The positional information of objects is crucial to enable robots to perform grasping and pushing manipulations in clutter. To effectively perform grasping and pushing manipulations, robots need to perceive the position information of objects, including the coordinates and spatial relationship between objects (e.g., proximity, adjacency). The authors propose an end-to-end position-aware deep Q-learning framework to achieve efficient collaborative pushing and grasping in clutter. Specifically, a pair of conjugate pushing and grasping attention modules are proposed to capture the position information of objects and generate high-quality affordance maps of operating positions with features of pushing and grasping operations. In addition, the authors propose an object isolation metric and clutter metric based on instance segmentation to measure the spatial relationships between objects in cluttered environments. To further enhance the perception capacity of position information of the objects, the authors associate the change in the object isolation metric and clutter metric in cluttered environment before and after performing the action with reward function. A series of experiments are carried out in simulation and real-world which indicate that the method improves sample efficiency, task completion rate, grasping success rate and action efficiency compared to state-of-the-art end-to-end methods. Noted that the authors’ system can be robustly applied to real-world use and extended to novel objects. Supplementary material is available at https://youtu.be/NhG\_k5v3NnM}{https://youtu.be/NhG\_k5v3NnM.

Abstract Image

利用深度强化学习在杂乱环境中实现位置感知的推抓协同作用
物体的位置信息对于机器人在杂乱无章的环境中进行抓取和推动操作至关重要。为了有效地执行抓取和推动操作,机器人需要感知物体的位置信息,包括坐标和物体之间的空间关系(如邻近性、相邻性)。作者提出了一种端到端位置感知深度 Q-learning 框架,以实现杂波中的高效协同推送和抓取。
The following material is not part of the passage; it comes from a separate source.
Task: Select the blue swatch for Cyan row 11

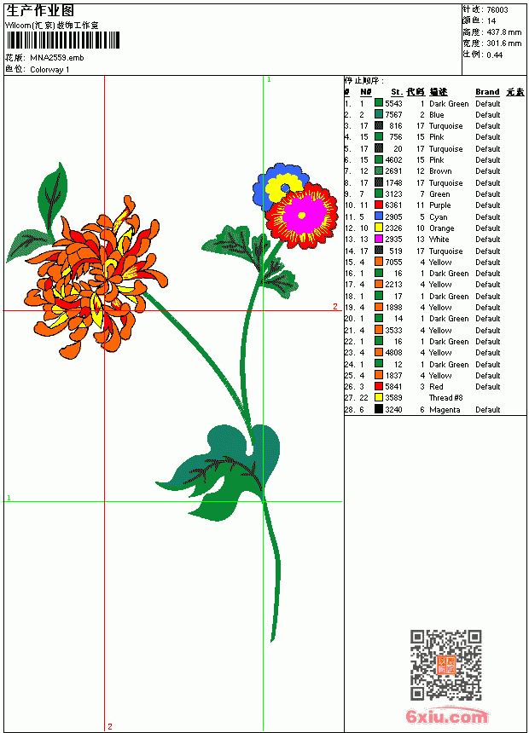Action: [x=379, y=216]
具体来说,作者提出了一对共轭推拿和抓握注意力模块,用于捕捉物体的位置信息,并生成具有推拿和抓握操作特征的高质量操作位置承受力地图。此外,作者还提出了基于实例分割的物体隔离度量和杂乱度量,以衡量杂乱环境中物体之间的空间关系。为了进一步提高对物体位置信息的感知能力,作者将杂乱环境中物体隔离度量和杂乱度量在执行动作前后的变化与奖励函数联系起来。一系列模拟和实际实验表明,与最先进的端到端方法相比,该方法提高了采样效率、任务完成率、抓取成功率和行动效率。注意到作者的系统可以稳健地应用于现实世界,并扩展到新型物体。补充材料见 https://youtu.be/NhG\_k5v3NnM}{https://youtu.be/NhG\_k5v3NnM.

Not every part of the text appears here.